A.H. Al-Saoud, M.A. Al-Deeb and A.K. Murchie, 2010. Effect of Color on the Trapping Effectiveness of Red Palm Weevil Pheromone Traps. Journal of Entomology, 7: 54-59.

DOI: 10.3923/je.2010.54.59

URL: https://scialert.net/abstract/?doi=je.2010.54.59
 

INTRODUCTION

The red palm weevil, Rhynchophorus ferrugineus Olivier (Curculionidae: Coleoptera), is one of the most important insect pests attacking date palm trees (Phoenix dactylifera L.) in the Arabian Gulf states. It is an invasive pest, native to Pakistan, which was first recorded in the northern United Arab Emirates (UAE) in 1985 and has since spread to almost the entire UAE (El-Ezaby et al., 1998) and to Oman. In addition, this pest is currently spreading in Mediterranean European countries and posing a threat to both date production and the appearance of the landscape (Ferry and Gomez, 1998; Khalid, 2007; Murphy and Briscoe, 1999). The high pest status of R. ferrugineus is attributed to its presence throughout the whole year, the severe damage it causes to infested trees and the difficulty of discovering early infestations. As an internal plant borer, R. ferrugineus is difficult to detect in palms in the early stages of an attack (Abrahamet al., 1998). Females deposit eggs in concealed places on the tree and the resultant larvae bore inside the tree trunk causing severe damage. Furthermore, Abraham et al. (2002) reported that the pupa is protected by the thick and strong cocoon and the adult weevil has a dense exoskeleton making control by natural enemies difficult.
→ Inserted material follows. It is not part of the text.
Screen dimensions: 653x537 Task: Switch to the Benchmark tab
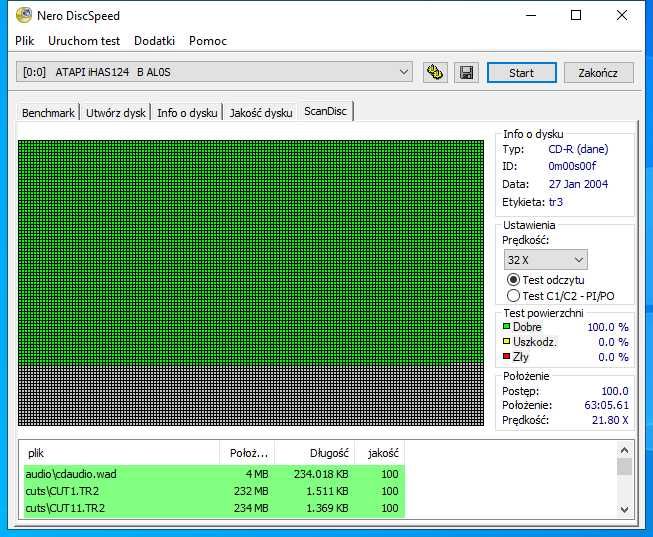pos(48,113)
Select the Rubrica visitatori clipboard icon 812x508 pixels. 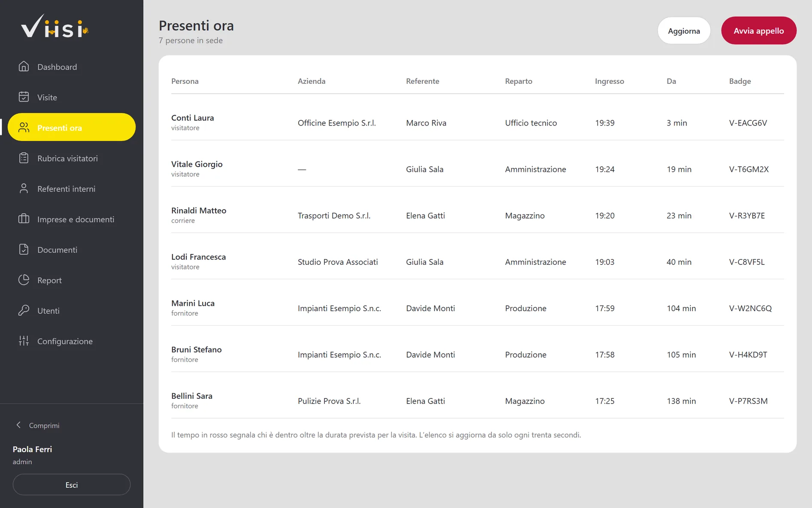[24, 158]
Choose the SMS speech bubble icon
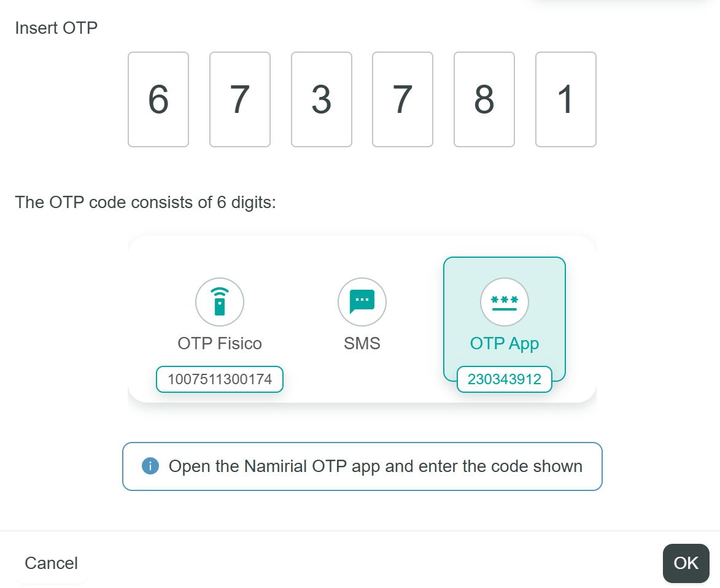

Several methods are used to control the red palm weevil. The most effective and environmentally sound method is the food-baited pheromone trap (Abraham et al., 1998; Faleiro et al., 1998). These traps have been successfully used as mass trapping devices to manage the red palm weevil on date palm in the Middle East. It has been reported that using aggregation pheromone traps was very effective in catching the adults of the red palm weevil and curtailing population growth in the field (Abraham et al., 1999, 2000; Faleiro, 2000). Abraham et al. (1999) found that the weevils captured by using pheromone traps were female dominated and the use of the traps reduced insect numbers over time. Oehlschlager et al. (1995) reported a 90% decrease in the numbers of the American palm weevil (Rhynchophorus palmarum L.) captured in the oil palm plantations after two years of pheromone trapping in Costa Rica. They also indicated that the traps caught more females than males. Similar results were reported by other scientists (Abraham et al., 1999; Faleiro and Rangnekar, 2000; Vidhyasagar et al., 2000; Al-Saoud, 2006, 2007). Catching female weevils is desirable in any Integrated Pest Management (IPM) program because they are the precursors of the damaging larval stages.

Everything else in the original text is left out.